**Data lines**

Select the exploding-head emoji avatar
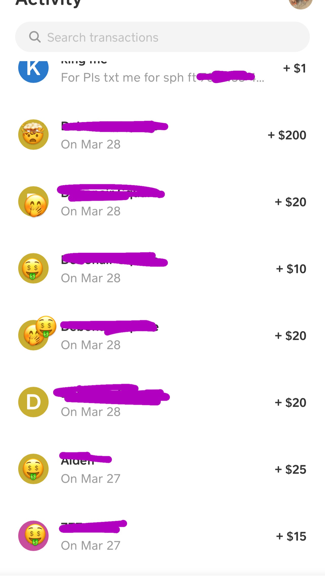The width and height of the screenshot is (325, 578). coord(33,134)
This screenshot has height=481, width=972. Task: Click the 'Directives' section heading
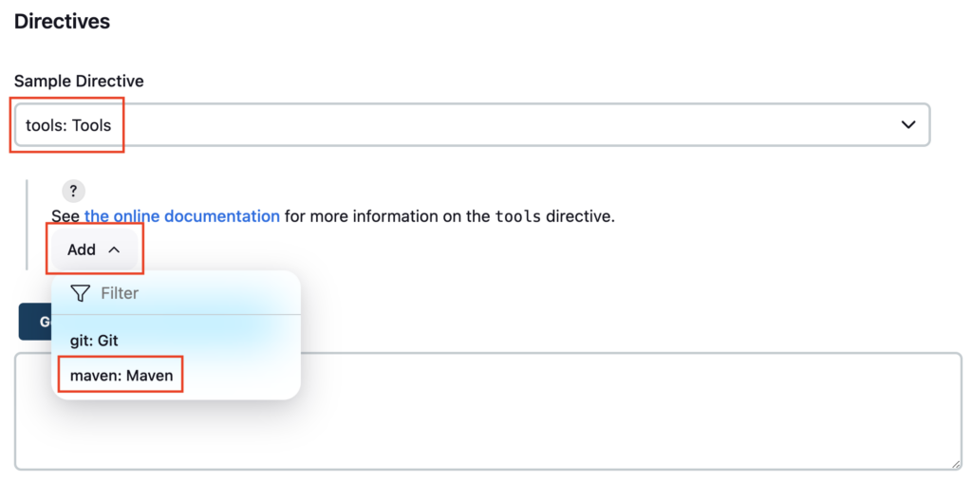tap(62, 22)
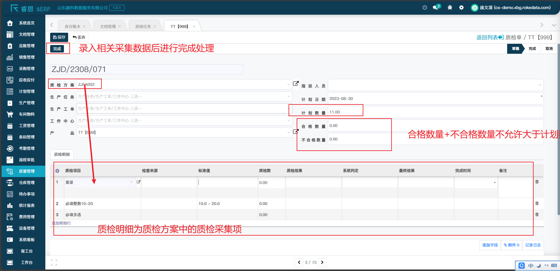Open settings gear in top bar
The height and width of the screenshot is (271, 560).
pos(461,8)
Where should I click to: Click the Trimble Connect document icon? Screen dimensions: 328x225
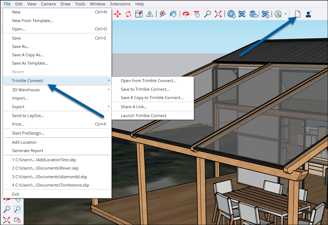pos(297,14)
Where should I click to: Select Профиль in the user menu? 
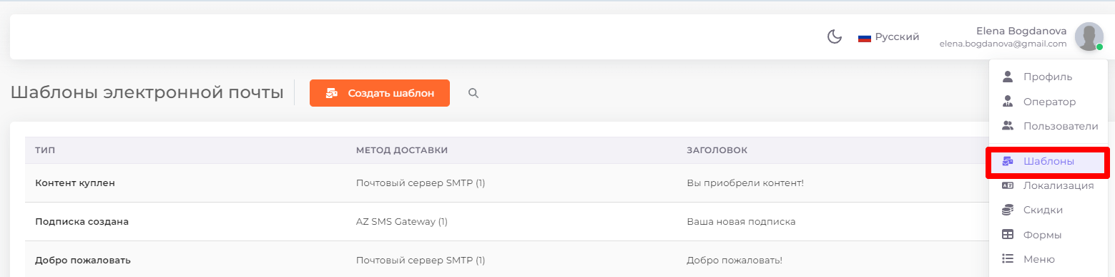1048,77
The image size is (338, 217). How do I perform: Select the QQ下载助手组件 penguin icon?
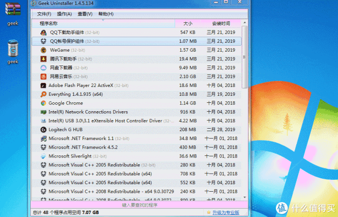point(44,32)
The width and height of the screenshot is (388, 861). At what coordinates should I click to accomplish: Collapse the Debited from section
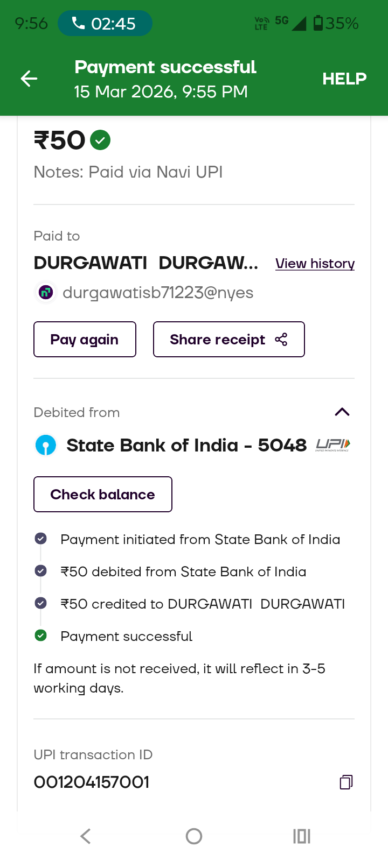(342, 412)
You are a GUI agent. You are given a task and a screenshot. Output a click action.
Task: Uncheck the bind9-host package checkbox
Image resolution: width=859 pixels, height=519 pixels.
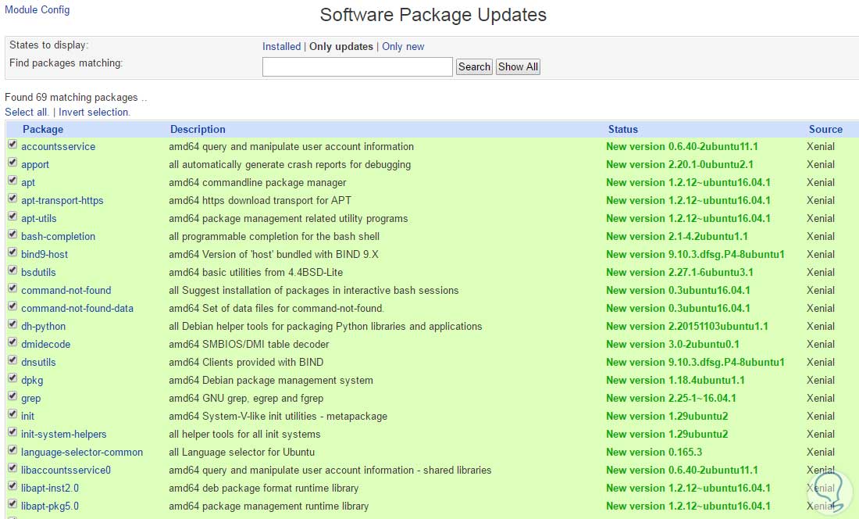click(x=12, y=253)
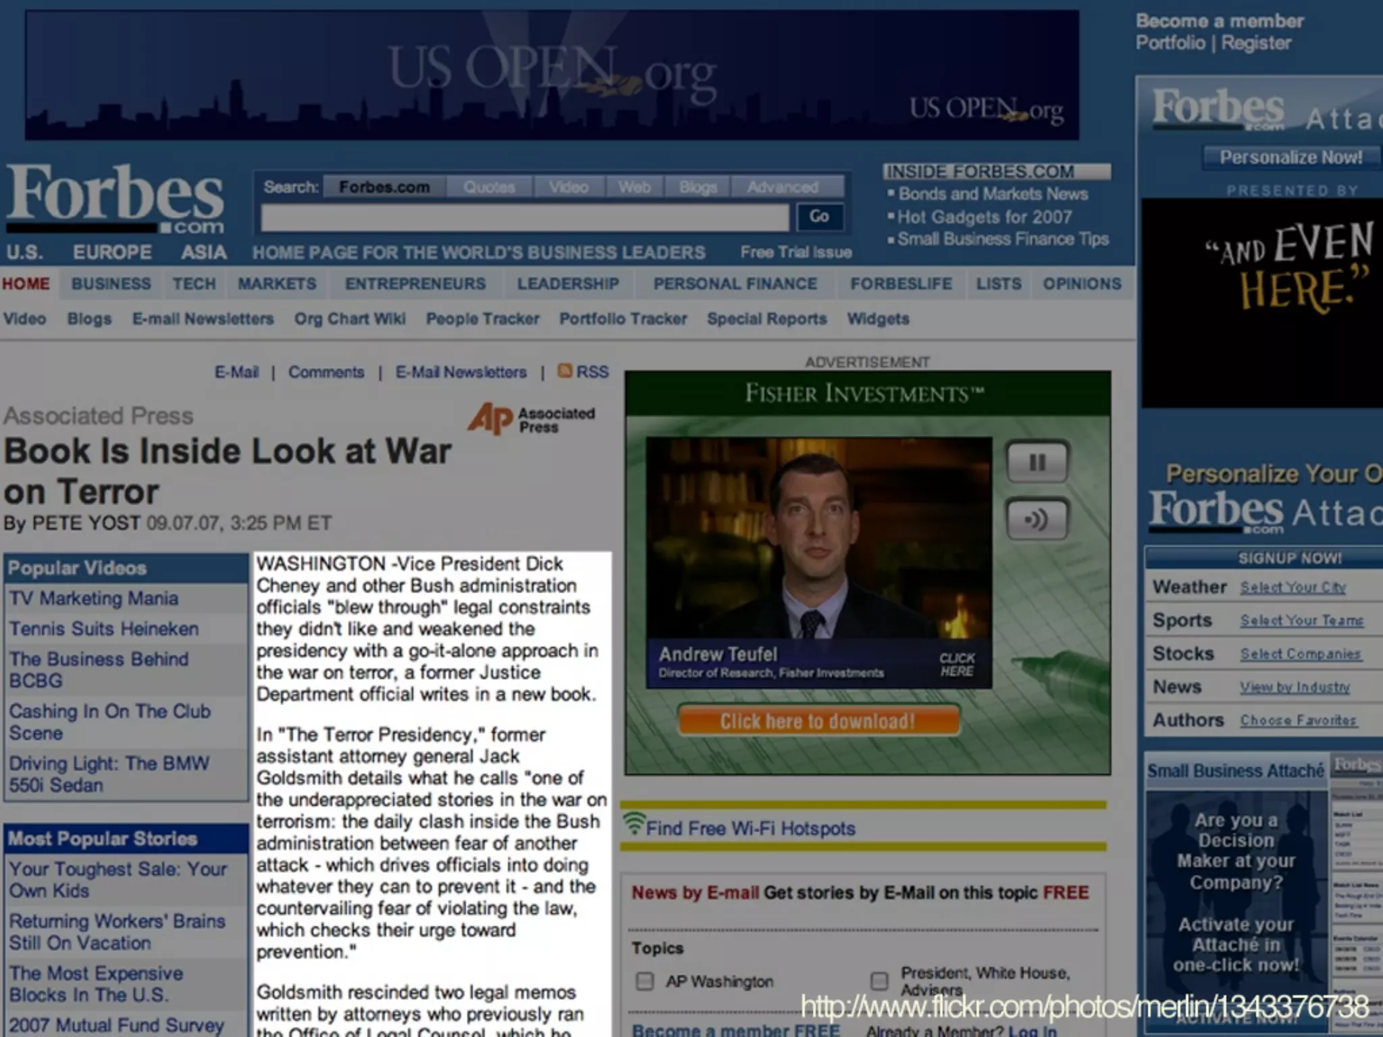Click the Wi-Fi hotspot signal icon
Viewport: 1383px width, 1037px height.
pyautogui.click(x=633, y=823)
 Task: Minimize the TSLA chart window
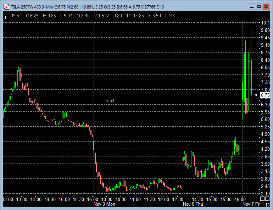coord(252,6)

**The request**
Extract every line of the items above word for word, leaving out the pictures.

**Answer to the problem**
Select the exploding-head emoji avatar
The width and height of the screenshot is (325, 578). coord(33,134)
This screenshot has height=481, width=972. Task: Click the 'Directives' section heading
tap(62, 22)
Open settings gear in top bar
The height and width of the screenshot is (271, 560).
pos(461,8)
Where should I click to: Click the Trimble Connect document icon? Screen dimensions: 328x225
pos(297,14)
Where should I click to: Select Профиль in the user menu? 
1048,77
The image size is (338, 217). How do I perform: Select the QQ下载助手组件 penguin icon?
point(44,32)
The width and height of the screenshot is (388, 861). At what coordinates should I click to accomplish: Collapse the Debited from section
(342, 412)
You are a GUI agent. You are given a task and a screenshot. Output a click action.
Task: Uncheck the bind9-host package checkbox
Image resolution: width=859 pixels, height=519 pixels.
click(x=12, y=253)
Click the Wi-Fi hotspot signal icon
Viewport: 1383px width, 1037px height.
pyautogui.click(x=633, y=823)
 Task: Minimize the TSLA chart window
coord(252,6)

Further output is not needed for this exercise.